As he faced the media in the fading light at the Athletic Grounds on October 23rd, having given a tour de force as captain of the first Slaughtneil team to win an Ulster senior hurling title, McKaigue thought only of Thomas Cassidy, and a seminal moment from 16 years previously.
“I owe a lot to Thomas Cassidy” reflected McKaigue. “He made me captain of the U12 team that won the Championship for the first time in 2000. People tend to forget those things. It snowballed from there.”
McKaigue hadn’t forgotten and now, more than ever, the memory burned brightly. Just four days earlier, Thomas had passed away after a lengthy battle with illness. McKaigue was anxious to expand on the man’s influence.
“He was the man that was coaching, he was the man that was driving us around”. He was the man who was fighting the lone battle when hurling wasn't that fashionable.
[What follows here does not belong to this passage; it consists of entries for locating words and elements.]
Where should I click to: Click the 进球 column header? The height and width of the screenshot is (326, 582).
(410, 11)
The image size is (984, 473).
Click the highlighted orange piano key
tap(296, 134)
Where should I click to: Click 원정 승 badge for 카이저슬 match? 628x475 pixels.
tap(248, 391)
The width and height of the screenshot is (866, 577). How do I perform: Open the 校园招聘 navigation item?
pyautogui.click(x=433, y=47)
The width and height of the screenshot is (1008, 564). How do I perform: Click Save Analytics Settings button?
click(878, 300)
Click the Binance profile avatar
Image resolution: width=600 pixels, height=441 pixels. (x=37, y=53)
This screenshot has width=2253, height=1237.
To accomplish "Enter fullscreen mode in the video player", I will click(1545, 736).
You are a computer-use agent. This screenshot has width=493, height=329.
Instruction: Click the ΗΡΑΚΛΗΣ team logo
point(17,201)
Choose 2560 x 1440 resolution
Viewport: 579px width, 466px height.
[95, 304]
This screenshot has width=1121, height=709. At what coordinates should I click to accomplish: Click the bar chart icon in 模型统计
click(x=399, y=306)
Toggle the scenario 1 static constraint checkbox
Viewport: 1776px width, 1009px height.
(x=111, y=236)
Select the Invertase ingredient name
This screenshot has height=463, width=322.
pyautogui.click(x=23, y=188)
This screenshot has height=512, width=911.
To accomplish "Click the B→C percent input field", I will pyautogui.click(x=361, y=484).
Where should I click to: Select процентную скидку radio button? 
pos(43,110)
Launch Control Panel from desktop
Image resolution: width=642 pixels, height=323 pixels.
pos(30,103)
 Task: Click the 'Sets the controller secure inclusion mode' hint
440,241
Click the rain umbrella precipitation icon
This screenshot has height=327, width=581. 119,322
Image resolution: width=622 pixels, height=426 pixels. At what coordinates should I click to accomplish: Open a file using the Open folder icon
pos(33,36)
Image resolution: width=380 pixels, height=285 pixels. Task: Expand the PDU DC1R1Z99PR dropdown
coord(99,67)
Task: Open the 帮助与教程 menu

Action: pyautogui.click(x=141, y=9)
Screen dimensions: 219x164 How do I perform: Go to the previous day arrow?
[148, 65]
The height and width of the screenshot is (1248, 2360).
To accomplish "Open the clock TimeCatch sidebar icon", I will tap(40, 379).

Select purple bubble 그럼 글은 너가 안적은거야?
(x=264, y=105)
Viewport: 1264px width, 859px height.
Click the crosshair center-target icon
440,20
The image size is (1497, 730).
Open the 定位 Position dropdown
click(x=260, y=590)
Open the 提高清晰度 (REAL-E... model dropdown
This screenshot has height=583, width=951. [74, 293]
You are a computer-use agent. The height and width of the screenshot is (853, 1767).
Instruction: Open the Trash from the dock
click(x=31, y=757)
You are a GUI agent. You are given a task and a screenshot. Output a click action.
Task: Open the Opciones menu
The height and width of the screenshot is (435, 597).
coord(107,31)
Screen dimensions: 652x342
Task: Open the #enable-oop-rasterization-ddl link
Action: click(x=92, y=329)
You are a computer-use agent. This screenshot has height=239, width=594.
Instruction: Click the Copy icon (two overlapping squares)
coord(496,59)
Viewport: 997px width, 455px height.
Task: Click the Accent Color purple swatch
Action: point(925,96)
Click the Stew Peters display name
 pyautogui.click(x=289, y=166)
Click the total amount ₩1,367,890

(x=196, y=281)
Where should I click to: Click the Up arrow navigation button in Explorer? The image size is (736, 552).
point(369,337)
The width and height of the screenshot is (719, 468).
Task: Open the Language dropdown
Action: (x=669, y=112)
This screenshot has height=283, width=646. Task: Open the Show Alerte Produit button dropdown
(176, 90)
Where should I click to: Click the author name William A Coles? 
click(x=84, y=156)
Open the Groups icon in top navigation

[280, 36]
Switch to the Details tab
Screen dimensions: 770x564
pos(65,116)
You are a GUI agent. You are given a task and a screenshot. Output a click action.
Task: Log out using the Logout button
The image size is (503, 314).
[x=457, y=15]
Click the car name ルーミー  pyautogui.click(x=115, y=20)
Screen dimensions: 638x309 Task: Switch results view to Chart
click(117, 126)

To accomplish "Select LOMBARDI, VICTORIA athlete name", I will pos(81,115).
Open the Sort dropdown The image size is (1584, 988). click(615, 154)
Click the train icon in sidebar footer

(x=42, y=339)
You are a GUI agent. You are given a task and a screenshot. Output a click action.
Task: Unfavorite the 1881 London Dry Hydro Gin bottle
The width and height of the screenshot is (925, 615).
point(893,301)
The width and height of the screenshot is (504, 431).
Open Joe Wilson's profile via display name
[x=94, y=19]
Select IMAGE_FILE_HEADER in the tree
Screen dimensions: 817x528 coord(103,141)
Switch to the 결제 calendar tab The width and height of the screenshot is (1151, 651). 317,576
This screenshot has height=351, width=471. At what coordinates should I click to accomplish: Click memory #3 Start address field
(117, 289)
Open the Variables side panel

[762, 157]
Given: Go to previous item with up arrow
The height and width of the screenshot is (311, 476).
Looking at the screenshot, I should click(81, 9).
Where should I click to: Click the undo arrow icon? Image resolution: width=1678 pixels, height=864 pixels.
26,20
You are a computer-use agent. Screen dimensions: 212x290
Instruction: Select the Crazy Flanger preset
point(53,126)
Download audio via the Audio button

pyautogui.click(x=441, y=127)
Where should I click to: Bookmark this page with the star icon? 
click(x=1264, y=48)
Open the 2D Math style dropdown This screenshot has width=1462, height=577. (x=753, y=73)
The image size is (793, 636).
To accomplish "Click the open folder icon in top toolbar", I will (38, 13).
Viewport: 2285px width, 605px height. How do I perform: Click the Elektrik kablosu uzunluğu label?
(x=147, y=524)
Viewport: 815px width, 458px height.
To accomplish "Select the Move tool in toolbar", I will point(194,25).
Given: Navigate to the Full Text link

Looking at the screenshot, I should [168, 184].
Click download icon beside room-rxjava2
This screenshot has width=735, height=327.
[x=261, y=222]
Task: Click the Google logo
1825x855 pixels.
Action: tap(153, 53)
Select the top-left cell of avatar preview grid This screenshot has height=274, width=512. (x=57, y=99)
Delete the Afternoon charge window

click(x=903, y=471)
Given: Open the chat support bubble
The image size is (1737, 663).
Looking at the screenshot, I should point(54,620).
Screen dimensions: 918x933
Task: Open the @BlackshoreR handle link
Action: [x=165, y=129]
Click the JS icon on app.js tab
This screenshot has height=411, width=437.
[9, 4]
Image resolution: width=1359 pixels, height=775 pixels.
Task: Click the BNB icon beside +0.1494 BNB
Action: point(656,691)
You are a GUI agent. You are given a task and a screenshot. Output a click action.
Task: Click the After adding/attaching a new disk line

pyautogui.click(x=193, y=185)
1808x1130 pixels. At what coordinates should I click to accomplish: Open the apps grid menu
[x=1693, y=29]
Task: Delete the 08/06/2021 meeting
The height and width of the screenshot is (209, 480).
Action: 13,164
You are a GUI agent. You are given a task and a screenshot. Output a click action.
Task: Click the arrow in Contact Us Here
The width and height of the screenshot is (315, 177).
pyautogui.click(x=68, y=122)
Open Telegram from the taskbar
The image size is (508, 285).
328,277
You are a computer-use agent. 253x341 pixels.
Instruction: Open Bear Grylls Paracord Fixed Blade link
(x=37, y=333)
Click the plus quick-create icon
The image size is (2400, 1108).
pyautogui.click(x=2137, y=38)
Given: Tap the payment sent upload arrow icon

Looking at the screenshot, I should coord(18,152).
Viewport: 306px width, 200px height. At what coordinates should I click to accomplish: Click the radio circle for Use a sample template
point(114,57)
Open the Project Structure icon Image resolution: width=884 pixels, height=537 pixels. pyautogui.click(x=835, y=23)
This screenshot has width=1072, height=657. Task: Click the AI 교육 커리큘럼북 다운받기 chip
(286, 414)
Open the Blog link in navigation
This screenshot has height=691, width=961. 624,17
Football was the main kid in town, so Thomas drove hurling. And it's just so sad that he is not here to see this.”
Shannon Graham spoke in similar terms after the Camogie Final. Such was Thomas’s passion for the game that he bought a rundown mini-bus to ferry the children around in and beyond Derry in search of challenges to test and improve them. He managed the hurlers to an intermediate county title in 2000 but it was his work at underage level that had the lasting impact.
With three daughters among his brood of seven, he turned his hand to Camogie and wrought a similar product. As he grew weaker, he brought in Antrim great Dominic McKinley to form a triumvirate management team with Damien McEldowney last season and left his sickbed to take in another county final victory.
The Ulster Final was played as part of a double header with the hurling. There was no question that Seán and Éanna would tog out for the hurlers; Aoife, Bróna and Éilís would do what needed to be done for the camógs. Their game ended in a draw but a week later, they finished the job.
Thomas’s fingerprints are all over both these successes and with the manner of the Camogie side’s comeback from three points down with five minutes remaining to win the replay, one would be tempted to think that he might still be working the oracle.
For nothing trumped the pride and passion and love he felt for his family, club, community and the Gaelic culture.
AOIFE Ní Chaiside answers her phone.
“Dia Dhuit” comes the lilting greeting.
It isn’t a nod to a passion for the native tongue shared with the caller. She doesn’t know who is on the other end of the line. It’s what she does, how she speaks, who she is. This is how it always was. Thomas made it natural for them.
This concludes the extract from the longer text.